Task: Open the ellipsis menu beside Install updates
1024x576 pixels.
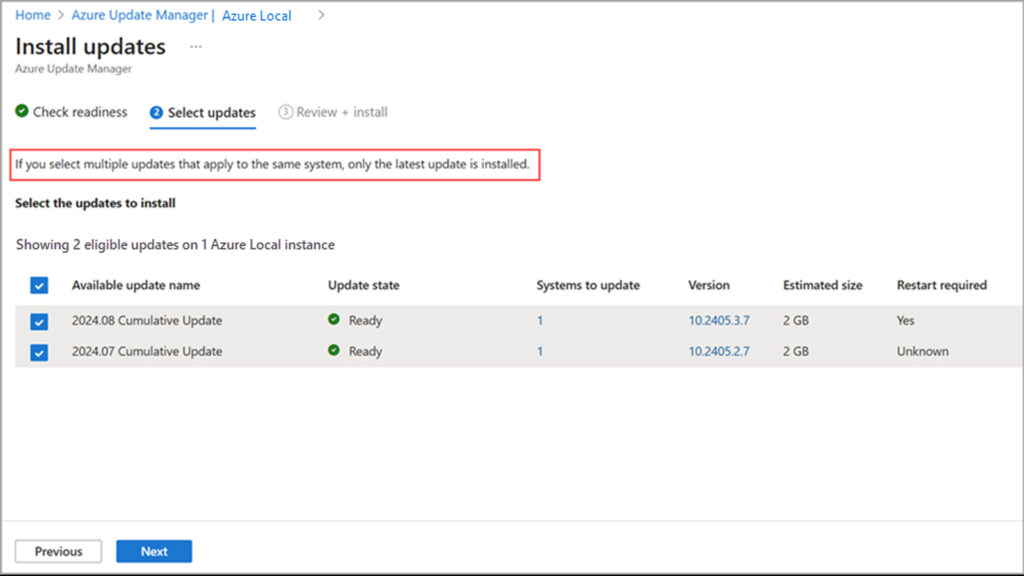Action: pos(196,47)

* * *

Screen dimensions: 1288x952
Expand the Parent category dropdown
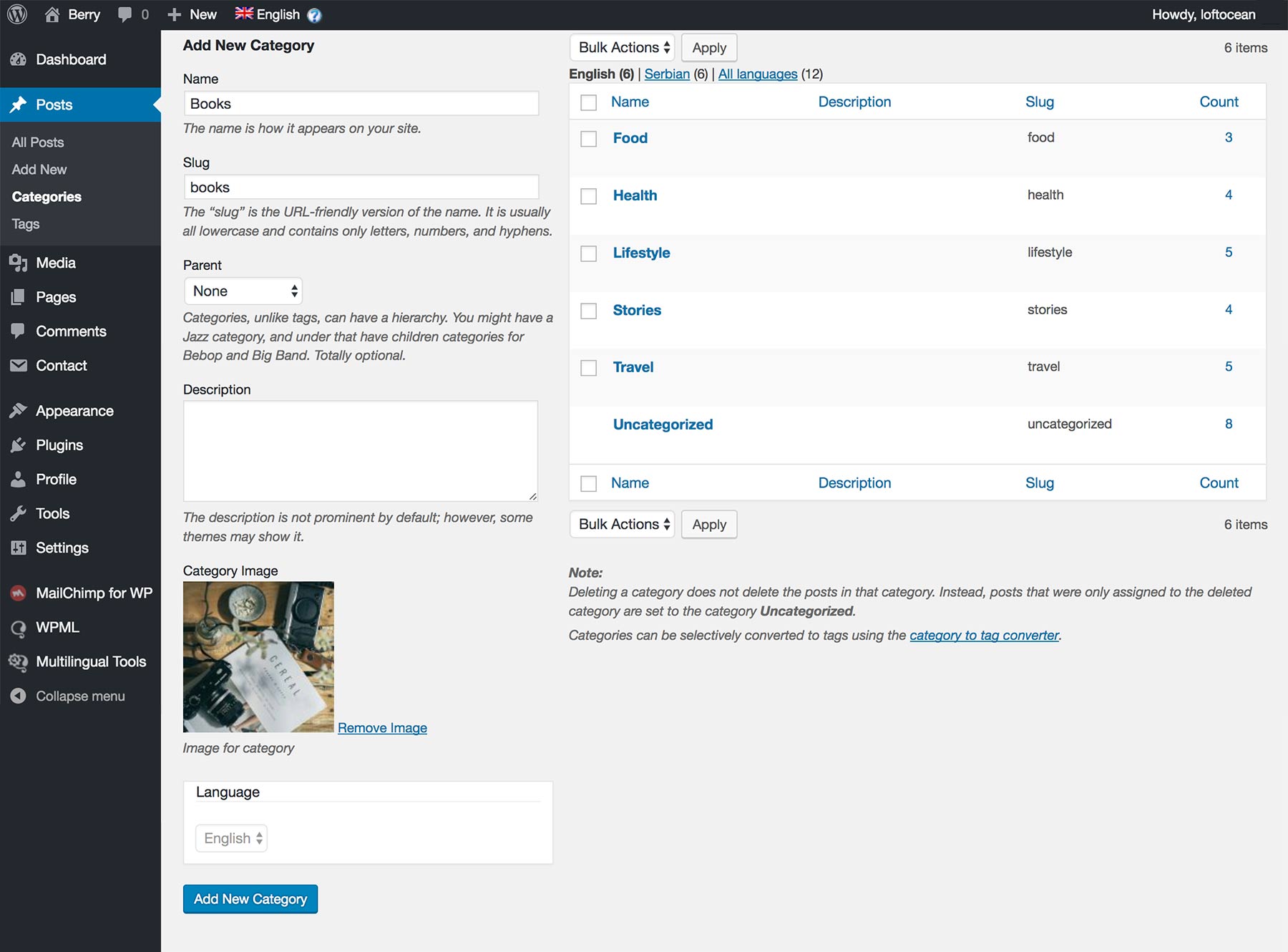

--

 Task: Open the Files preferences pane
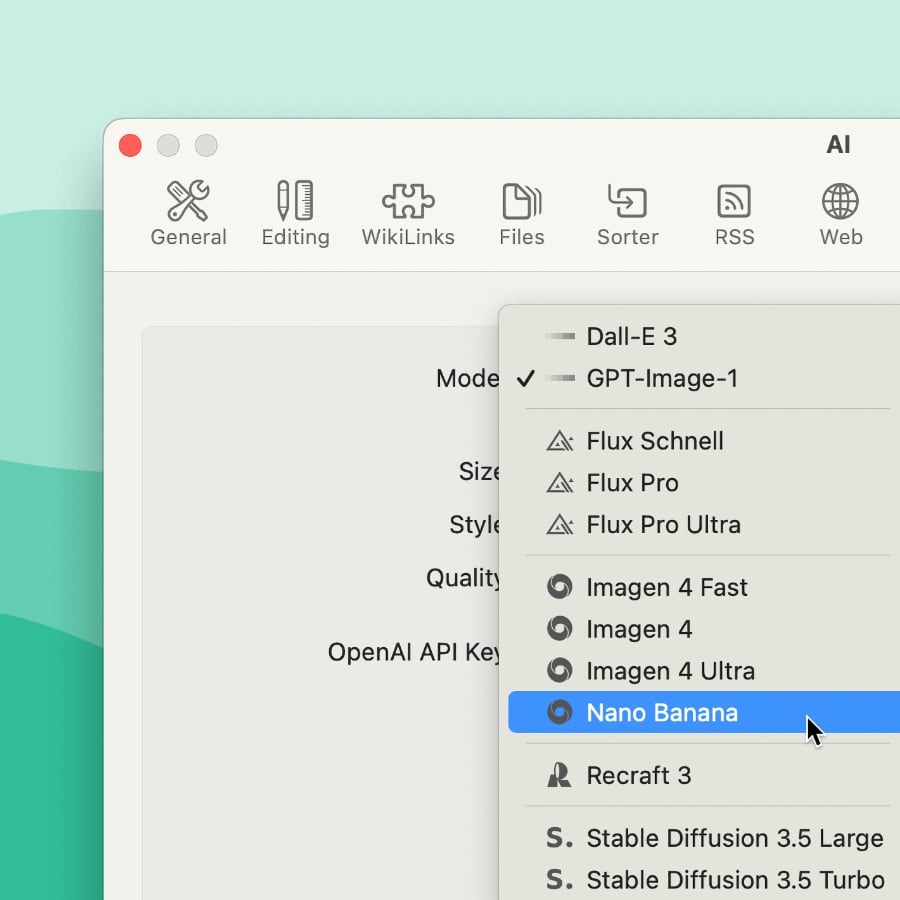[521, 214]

• [Work required]: From the records above, transcribe exactly the run of lines that opens with the line holding "Screen dimensions: 1288x952" and closes with the line holding "Expand the Parent category dropdown", both included.

• [Solution for this exercise]:
Screen dimensions: 1288x952
Expand the Parent category dropdown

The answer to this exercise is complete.